Companions in a mission of justice and reconciliation

20 March 2012

Justice & peace award for Cambodia Campaign to Ban Landmines

Categories: Social Justice

As the destruction caused by explosive remnants of war continues, so too does the Cambodia Campaign to Ban Landmines – but with the compassion that these merciless objects lack. On March 14, that compassion was acknowledged when the Campaign was awarded the 15th Tji Haksoon Justice and Peace Award 2012 for its dedication to the welfare and rights of landmine victims.   Cambodia is the fourth most mine-affected country in the world. 

Sr Denise Coghlan RSM, Director of the Cambodia Campaign and Director of Jesuit Refugee Service Cambodia, and Song Kosal, Youth Ambassador to the International Campaign to Ban Landmines, accepted the award (a beautiful medal, plaque and US$10 000) at a ceremony in Seoul. The award is named for the deceased Bishop Tji Haksoon, who offered his entire life for peace and justice in South Korea. 

“Experience of suffering can lead to depression or it can lead to creative action for justice,” stated Sr Denise in her acceptance speech. “The experience of suffering and misery caused by landmines led us to campaign for a ban on the production, use, export and stockpiling, to campaign that mines be cleared so land is released for agriculture, to campaign that the rights of people disabled by mines be upheld and their needs met.”

Sr Denise and Kosal together with the Chairman of the Tji Haksoon Foundation, Msgr Kim Byung-sang, took the opportunity to urge the South Korean government to stop the manufacture of cluster munitions in the country. 

South Korea has not signed the Landmine or Cluster Munitions Treaties and neither has North Korea.  Both argue that these are necessary for “defence” in their continuing conflict, and maintain a border littered with landmines. Protest in Korea 1

The four-day whirlwind visit to Seoul included protests, talks and ceremonies. They protested outside the Ministry of Foreign Affairs and Trade one day and entered the very same building and addressed the Foreign and Defence Ministries the next!

The Cambodia Campaign to Ban Landmines team has campaigned around the world since its inception in 1994. They have visited royal families, Emperors, governments and countless landmines survivors. One landmine survivor and campaigner went to the Pope to ask for his support. He agreed, as did many others. In 1997, after having finally achieved the Mine Ban Treaty, this same man rode his wheelchair onto the stage in Oslo and received the Nobel Peace Prize on behalf of the campaign.

“Cambodia has reduced the number of new victims dramatically but even one victim is too many,” said Kosal, who lost a leg after stepping on a mine in Battambang — the most heavily mined province in Cambodia — when she was five years old.  She told the audience of a tragic incident that occurred just two weeks earlier in northern Cambodia when 11 children were injured in their own classroom when a remnant of war a child found in the school playground exploded.  Kosal asked, “Dear people of South Korea, can we work together to build a world of justice and peace for all?” 

The award coincides with ‘Lend your Leg’, a global campaign launched on March 1 to put an end, within our lifetime, to the destruction caused by landmines.

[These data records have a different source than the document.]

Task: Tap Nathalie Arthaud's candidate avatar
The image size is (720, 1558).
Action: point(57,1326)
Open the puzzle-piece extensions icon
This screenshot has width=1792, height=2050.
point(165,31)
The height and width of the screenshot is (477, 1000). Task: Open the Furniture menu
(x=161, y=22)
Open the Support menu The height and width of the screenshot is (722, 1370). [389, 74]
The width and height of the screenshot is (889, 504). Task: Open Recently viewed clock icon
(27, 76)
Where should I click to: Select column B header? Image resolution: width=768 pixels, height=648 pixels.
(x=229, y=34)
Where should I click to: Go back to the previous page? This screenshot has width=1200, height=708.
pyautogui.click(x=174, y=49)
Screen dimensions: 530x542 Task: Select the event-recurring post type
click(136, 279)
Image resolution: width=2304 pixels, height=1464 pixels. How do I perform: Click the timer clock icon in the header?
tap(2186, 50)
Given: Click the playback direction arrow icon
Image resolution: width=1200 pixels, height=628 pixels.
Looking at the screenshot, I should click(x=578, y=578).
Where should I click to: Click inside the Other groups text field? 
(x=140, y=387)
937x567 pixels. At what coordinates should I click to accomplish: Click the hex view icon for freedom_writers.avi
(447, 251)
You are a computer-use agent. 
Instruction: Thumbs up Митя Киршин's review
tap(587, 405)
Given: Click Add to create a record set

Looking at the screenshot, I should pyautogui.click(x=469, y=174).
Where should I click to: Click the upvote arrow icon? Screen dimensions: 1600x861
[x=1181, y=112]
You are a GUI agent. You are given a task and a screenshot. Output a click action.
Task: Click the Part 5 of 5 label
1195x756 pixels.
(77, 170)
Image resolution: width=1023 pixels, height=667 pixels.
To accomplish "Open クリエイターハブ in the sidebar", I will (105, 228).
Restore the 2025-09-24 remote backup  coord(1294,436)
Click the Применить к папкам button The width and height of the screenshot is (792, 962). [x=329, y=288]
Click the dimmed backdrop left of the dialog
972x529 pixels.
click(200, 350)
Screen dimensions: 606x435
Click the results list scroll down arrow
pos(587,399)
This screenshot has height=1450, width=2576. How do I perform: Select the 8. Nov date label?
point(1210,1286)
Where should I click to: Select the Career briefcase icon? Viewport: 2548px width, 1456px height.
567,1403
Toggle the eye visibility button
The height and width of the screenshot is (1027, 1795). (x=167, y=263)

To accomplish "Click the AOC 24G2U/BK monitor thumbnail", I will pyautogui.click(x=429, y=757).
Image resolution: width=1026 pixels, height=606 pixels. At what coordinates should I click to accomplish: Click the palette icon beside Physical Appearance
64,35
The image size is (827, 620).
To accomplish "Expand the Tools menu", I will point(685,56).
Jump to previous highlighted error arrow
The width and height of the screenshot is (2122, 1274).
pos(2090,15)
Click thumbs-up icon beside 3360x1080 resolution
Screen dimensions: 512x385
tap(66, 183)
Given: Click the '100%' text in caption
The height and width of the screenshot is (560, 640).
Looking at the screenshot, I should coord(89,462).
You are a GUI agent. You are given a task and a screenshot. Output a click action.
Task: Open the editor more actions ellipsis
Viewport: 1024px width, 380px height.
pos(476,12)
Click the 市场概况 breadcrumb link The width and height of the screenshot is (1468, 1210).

Around the world, people are standing in solidarity by stepping forward to “Lend a Leg for a mine free world”, with the simple gesture of rolling up their trouser leg. 

Launched on the 13th anniversary of the adoption of the International Mine Ban Treaty, the “Lend your Leg” campaign is a month-long call to action for civil society, governments and partners to work diligently together to make a mine-free world a reality.

Rolling up in Korea

Juan Pablo, Director of the Colombian Campaign to Ban Landmines and creator of the “Lend your Leg” campaign explains, “Through Lend Your Leg we want to wake the world up and see that by taking part in this simple action and by saying NO MORE to this injustice we truly can put an end to these weapons for good.”  The campaign ends on International Mines Awareness Day on April 4.

The “Lend your Leg” campaign began early in Cambodia when Japan donated de-mining materials worth US$16 million to the Cambodian government on February 16.  At the ceremony, Sr Denise “rolled up” alongside Deputy Prime Minister Sok An and the Japanese Ambassador to Cambodia.

The action continued at the National Mines Awareness Day event held in mine-affected area Samlout, Battambang on February 24, when Kosal, with the help of the Arrupe dancers, asked everyone to “Lend a Leg”.  From high-ranking government officials to young school children, de-miners to NGO workers, everyone rolled up their trouser leg and said, “enough is enough”.

“We want everyone to step forward and Lend their Leg for more rapid mine and cluster bomb clearance, improvement of the lives of survivors and for the Cambodian government to sign the Treaty to ban cluster munitions,” said Sr Denise.

Never missing a campaigning opportunity, Sr Denise and Kosal had the audience at the Tji Haksoon award ceremony “roll up” in solidarity with landmine survivors from around the world.